** BEGIN QUOTED TEXT **

2. The connecting rod of claim 1, wherein said depressions are formed as furrows.

3. The connecting rod of claim 2, wherein said furrows are disposed in straight lines.

4. The connecting rod of claim 2, wherein said furrows are disposed to cross.

5. The connecting rod of claim 2, wherein said furrows are wavy.

6. The connecting rod of claim 1, wherein said depressions are formed as closed pockets.

7. The connecting rod of claim 6, wherein, as viewed from above, said pockets have an elongated or round shape.

8. The connecting rod of claim 1, wherein an inner surface of said bearing shell and/or an outer surface of a component disposed in said bearing shell has a structure which is only formed from depressions.

9. A method for producing a connecting rod, the connecting rod having a first end defining a small connecting rod eye, a second end cooperating with and spaced apart from said first end, said second end defining a large connecting rod eye, and at least one bearing shell disposed in said small and/or said large connecting rod eye for secure mutual rotation therewith, the method comprising the step of: structuring at least one of an inner surface of said small and/or said large connecting rod eye and an outer surface of said at least one bearing shell, said structuring having elevations adjacent to and delimiting depressions.

10. The method of claim 9, wherein said inner surface is structured by a laser.

Description:

This application is related to EP 02 025 788.7 filed Nov. 16, 2002, the entire disclosure of which is hereby incorporated by reference.

BACKGROUND OF THE INVENTION

The invention concerns a connecting rod and a method for producing a connecting rod in accordance with the independent claims.

The book “Jahrbuch Schleifen, Honen, Läppen und Polieren” (annual grinding, honing, lapping and polishing) by H.-W. Hoffmeister and H.-K. Tönshoff (publisher), Vulkan-Verlag Essen, 2002, pages 396 to 408 discloses a holding groove on a connecting rod eye into which a nose, formed on the bearing shell, projects. The surface of the connecting rod eye is conventionally honed to improve the tight fit of the bearing shell.

It is the underlying purpose of the invention to produce a connecting rod of this type, which provides sufficient fixation of the bearing shell in the connecting rod eye even under high loads, and to propose a method for producing a connecting rod having a long service life.

SUMMARY OF THE INVENTION

This object is achieved with a connecting rod having the features of the independent claims.

Good fixation of a bearing shell in a connecting rod eye is ensured by providing a surface structure in a connecting rod eye with depressions whose outer periphery is delimited by elevations. The elevations on the structured edges of the structure anchor the bearing shell in the connecting rod eye. The structure may be a uniform pattern which can be adapted to the loads which occur and which can be reproduced during manufacture. The structure can be adapted to working loads in a simple manner by changing the depth of the depressions and the height of the elevations.

** END QUOTED TEXT **
** BEGIN SUPPLIED DATA **

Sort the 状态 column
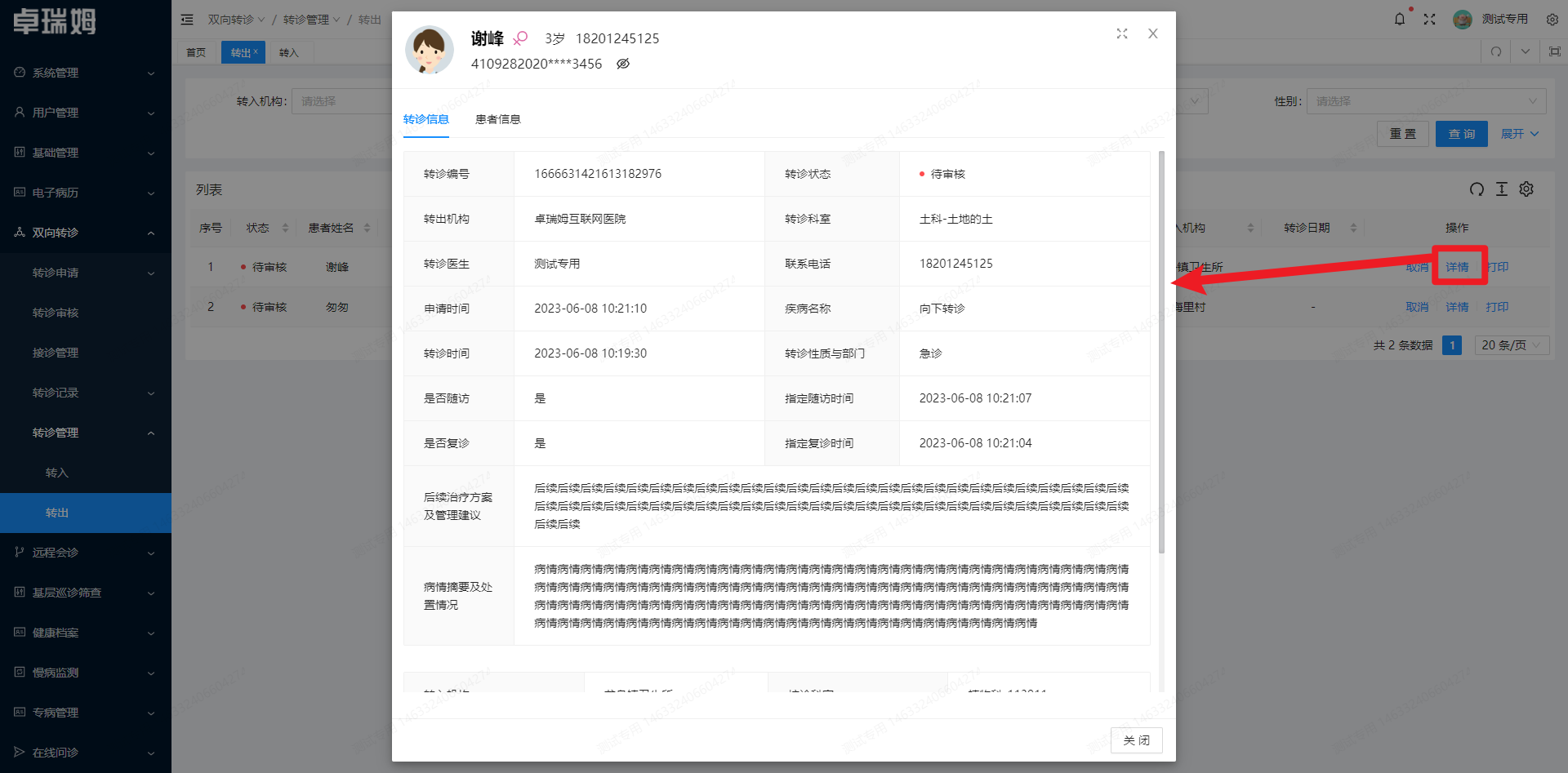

** END SUPPLIED DATA **
** BEGIN SUPPLIED DATA **

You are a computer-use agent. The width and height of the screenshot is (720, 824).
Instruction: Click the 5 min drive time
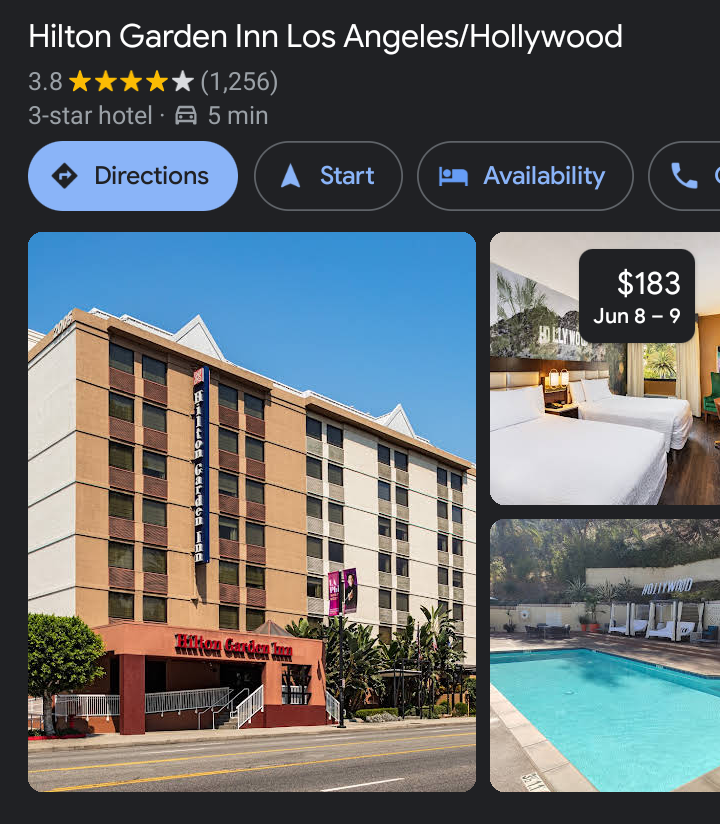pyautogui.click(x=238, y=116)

** END SUPPLIED DATA **

◆ WHAT TO WORK ON ◆
A) According to the connecting rod patent text, what anchors the bearing shell in the connecting rod eye?
B) Extend the connecting rod patent text, picking up after its final sentence.

◆ TASK RESULTS ◆
A) The elevations on the structured edges of the structure anchor the bearing shell in the connecting rod eye.

B)
The depressions with sideward elevations are suitably designed as furrows. The furrows may advantageously be straight or cross each other. The furrows may also be wavy. The depressions may advantageously be formed as closed pockets. As viewed from above, the pockets may advantageously have an elongated or round shape. The inner surface of a bearing shell and/or the surface of a component disposed in the bearing shell advantageously has/have a structure which is formed from depressions only. The depressions act as micro-pressure chambers which facilitate hydraulic lubrication to reduce friction between the sliding partners.

The production of the connecting rod can be facilitated by structuring the surface of a connecting rod eye using a laser. The laser structuring simultaneously permits good adaptation of the structure to the working loads. The elevations are formed by displaced melt produced during processing at the structure edges, which is generated through thermal processing. The height of the elevations can be adjusted via the displaced melt volume. The melt volume can be varied by the processing parameters, i.e., for example, via the advance speed or via the laser parameters, i.e., for example, through adjustment of the power or the pulse duration. Laser processing facilitates changes to the design of the structure, such as the surface portion of pocket structures or the angles of intersection of crossing structures. The height and the width of the elevations influence the adhesion of the bearing shell in the connecting rod eye and can also be easily varied during laser processing.

Embodiments of the invention are explained below with reference to the drawing.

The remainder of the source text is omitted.